GNOSIOLOGIA
“Em todo, mais que o desejo, há o desejo de destruição” - foi o que ela disse depois de andar em círculos em círculos, disse desta metáfora redonda redonda redonda que se quebra, se parte, em duas incongruentes ao menor toque que não se juntam por mais que se busque as brisas de sua madrugada, as poeiras dos espelhos quebrados [a todo momento]. E disse - comentando - por que você deixa a boneca de louça se quebrar? Deixe-a guardada na caixa protetora para quando a primavera...
Assim balbuciou em leves versos a Pitonisa dos Delphos entre fogo e arte que saem de sua boca milagre. Foi então que a moça, malditou ao estilo do mestre: "Devo também um galo a Esculápio" sabendo-se que não só o seu desejo era o da ciência perante às virtudes: "Jamais reconhecerás a ti mesmo", dizia ela, "se acreditares que há uma lei própria natural". Mas ele dizia que há uma lei além da escolha humana, a lei natural, não é possível negociá-la, há que se render, não há luta possível, é entregar-se ou morrer. Então será Deus e divino segui-la, pensava a moça.

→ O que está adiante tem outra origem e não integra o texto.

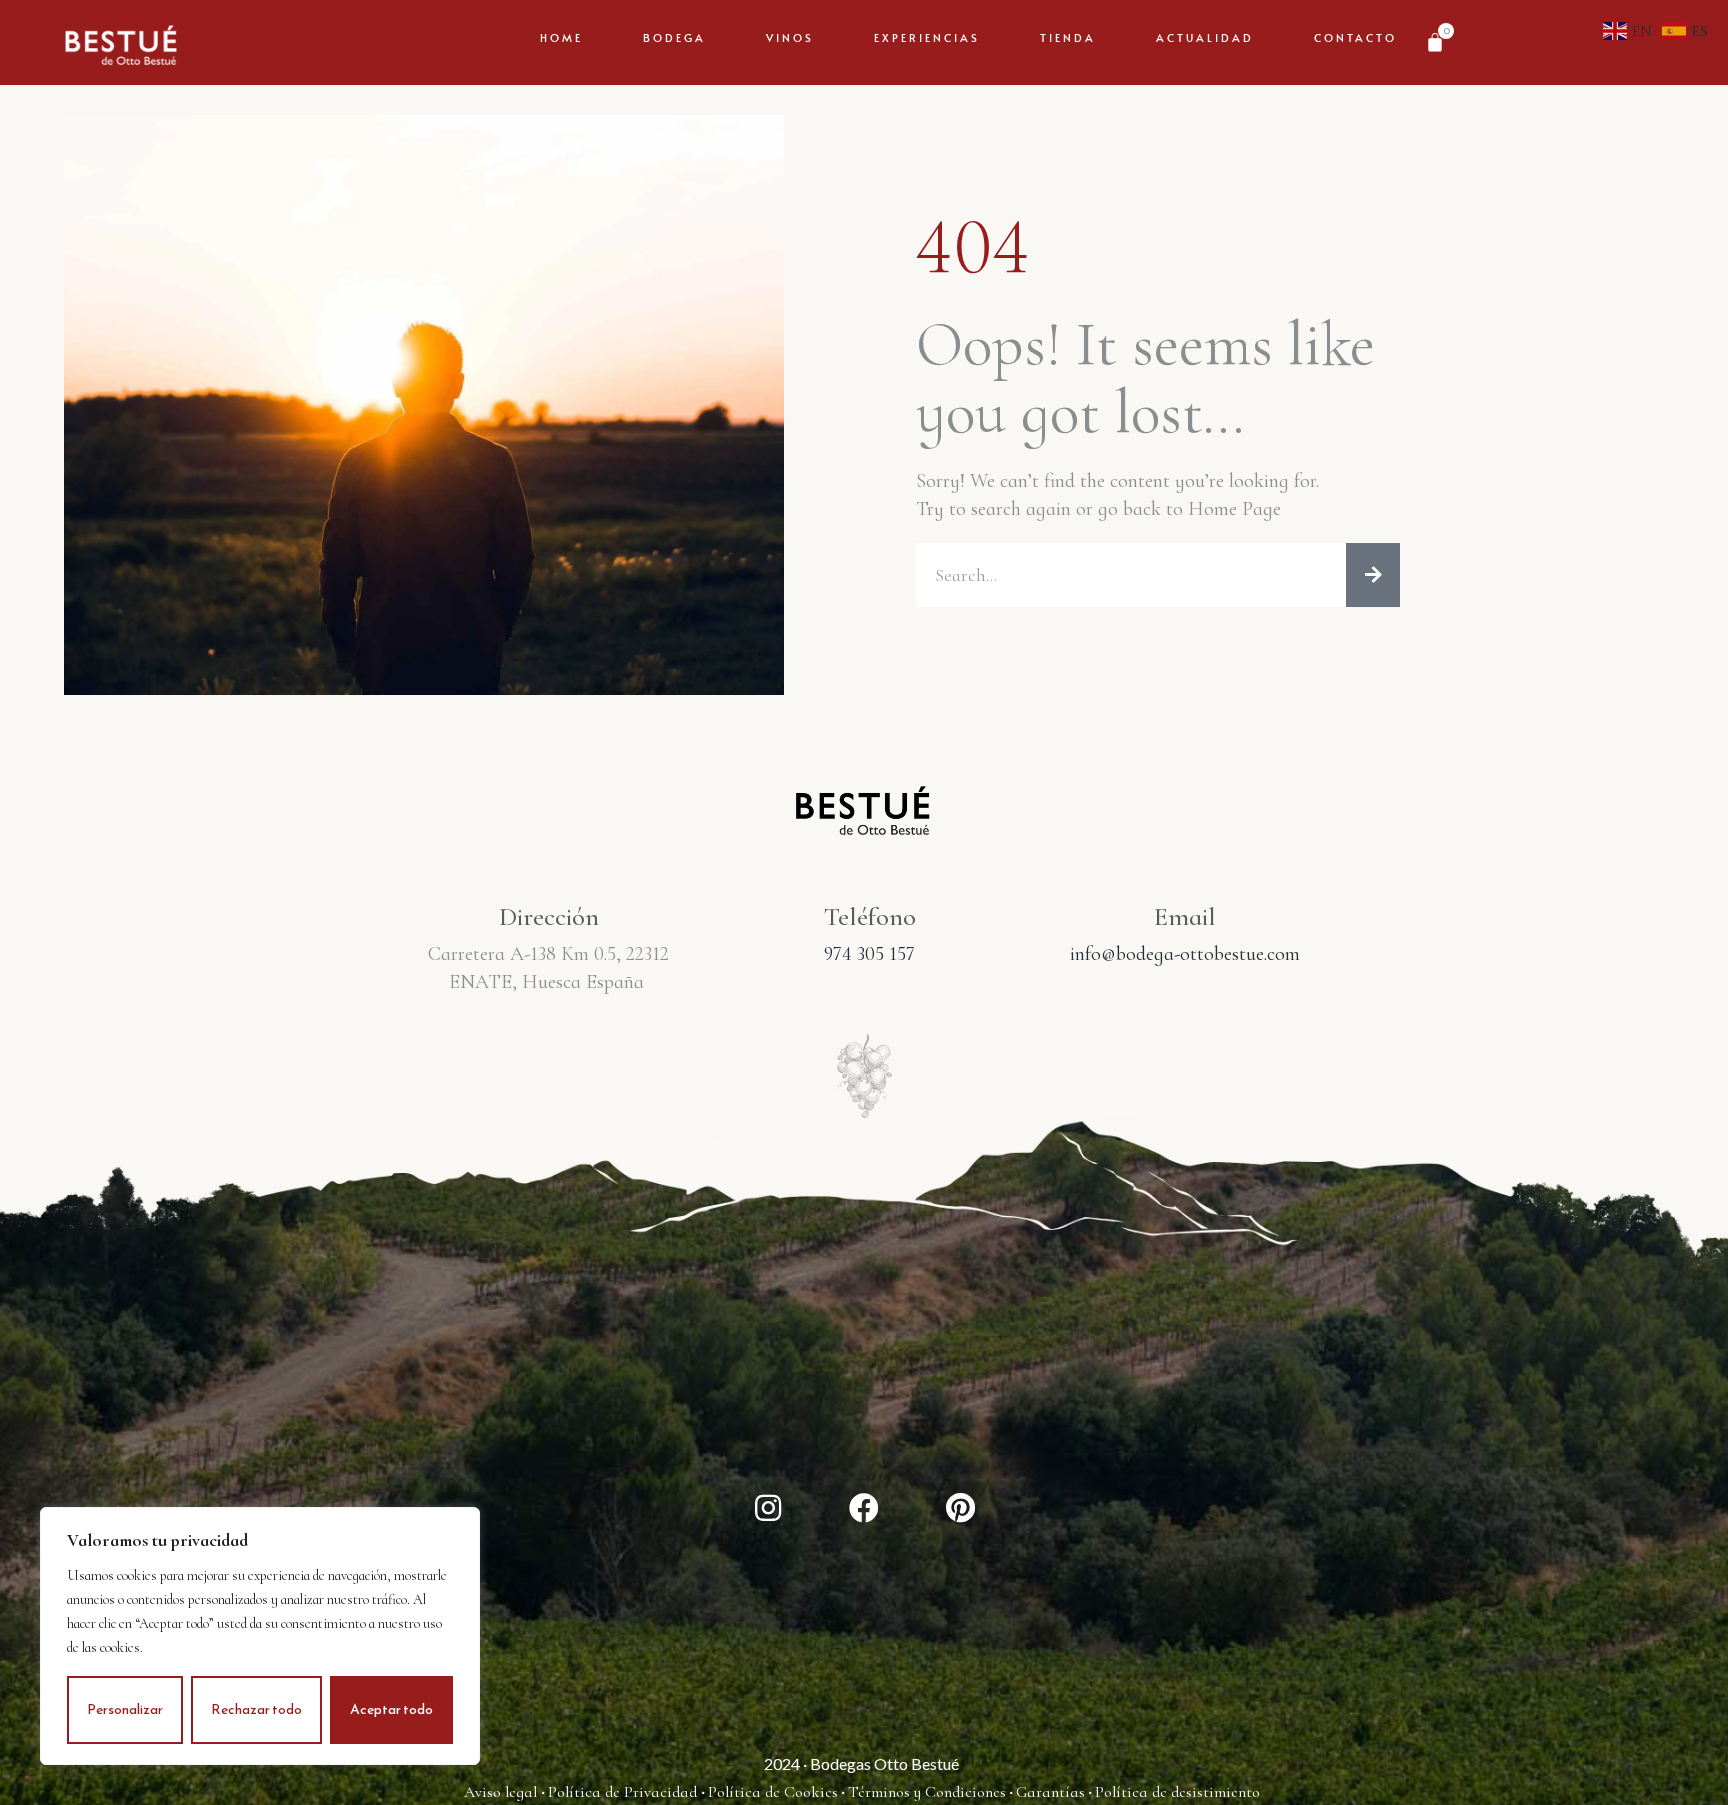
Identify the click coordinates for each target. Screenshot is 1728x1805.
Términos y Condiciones (927, 1792)
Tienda (1068, 37)
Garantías (1050, 1792)
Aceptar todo (391, 1709)
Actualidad (1205, 37)
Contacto (1355, 37)
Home (561, 37)
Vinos (790, 37)
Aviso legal (502, 1792)
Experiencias (927, 37)
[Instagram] (768, 1508)
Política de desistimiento (1177, 1792)
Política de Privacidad (624, 1792)
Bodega (674, 37)
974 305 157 (869, 954)
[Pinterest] (960, 1508)
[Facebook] (864, 1508)
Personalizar (125, 1709)
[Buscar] (1373, 575)
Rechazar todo (256, 1709)
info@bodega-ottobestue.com (1185, 954)
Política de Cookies (773, 1792)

"Minha mãe também operava partos do corpo. Eu, os do destino. O espírito deve parir sua vontade suprema, mas eu não estarei aqui para ajudá-la. Eu falo do que te melhor convém, acredite"- ameaçava a Oráculo. Mas ela não absorvia mais a sintaxe da Pitonisa, suas metáforas em parábolas, estava tudo se tornando, retornando, rodando em círculos novamente. E ela não entendia.
Queria sair, não podia. Caía, levantar-se não conseguia. Agonia, agonia, agonia, três vezes agonia, em três longas noites e em três longos dias na caverna esfumaçada.

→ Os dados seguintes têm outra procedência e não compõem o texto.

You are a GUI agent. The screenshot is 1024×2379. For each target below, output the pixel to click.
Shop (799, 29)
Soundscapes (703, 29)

Efeito da fera que libertara e agora não sabia o que fazer, a fera já tomava todo o corpo. Vamos comer um galo com molho de ervas em homenagem a Esculápio... pensou. Hei de convidá-lo... pensava... não, não hei de convidá-lo... e ...
Era um tipo valoroso e raro de amor. Decidiu então absorver ávida a Cicuta. Passou a sentir seu efeito paulatinamente como um líquido -- mar espumante e leitoso entrando e descendo.

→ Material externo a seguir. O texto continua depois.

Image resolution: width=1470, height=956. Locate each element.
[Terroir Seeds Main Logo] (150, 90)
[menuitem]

Passou a mão pelos seus contornos começando pelo rosto, faces, olhos e rubros cabelos e descendo peitos, barrigas, ossos, quadris até parar no sexo, seus entornos e contornos vendo se ainda viviam. Caía vagarosamente no chão frio da caverna, a Pitonisa observava, com olhos de quem nada vê, a moça se contorcendo e regozijava-se: " A de alma deveras ansiosa houve por bem calar-se no exato momento em que eu cuspiria verdades e fogo pelas ventas".
A moça continuava a cair vagorosa, quase desmanchando-se, já deitada totalmente, fronte para cima, mão no sexo que nos entornos balbuciava antes do negro da noite chegar de vez aos seus pensamentos, balbuciou algumas palavras no seu grego também negro, língua morta viva, e disse: “Meu querido, põe de lado as tuas tragédias e dize-me apenas o teu improviso, de que deveras gosto e até prefiro. Confesso-te que nada há de virtual nesta relação quase ritual minha contigo, pois sei de tua voz, de teu gesto, de teu humor e de teu sabor pelas vias da memória que em mim reside. Se não crês no que te escrevo, amado amigo, eu te garanto e peço, acredita-me, pois sinceramente te digo que tudo está em paz e que durmo tranqüilo e penso em ti com muita estima e o melhor apreço. Bem sabes não raro seres tu arrebatado no afeto, quiçá temerário devido aos fluidos de tua idade, porém um dia, se houver sabedoria, a polis inteira laurear-te-á por isto, librando-te a alma na harmonia que melhor mereces por tua intensidade, e que a noite nos seja breve.”
E depois não se viu mais nada, nem a moça nem a Pitonisa, nem a caverna. Também não se entendia nenhuma língua, todas gregas, todas negras, todas mortas e vivas, no descompasso dos entendimentos. Só sobraram metáforas e parábolas.
Enfim, a Pitonisa se tornou um mito e a moça também.
Foi assim que a língua sagrada das previsões e dos oráculos deixou de ser secreta e varreu - de vez - a boca dos homens.
E um dia a moça acordou, relembrou os mitos, viu que a cicuta ainda ardia, mas riu. Riu de si mesma e dos Deuses, sabendo que por isso jamais seria perdoada.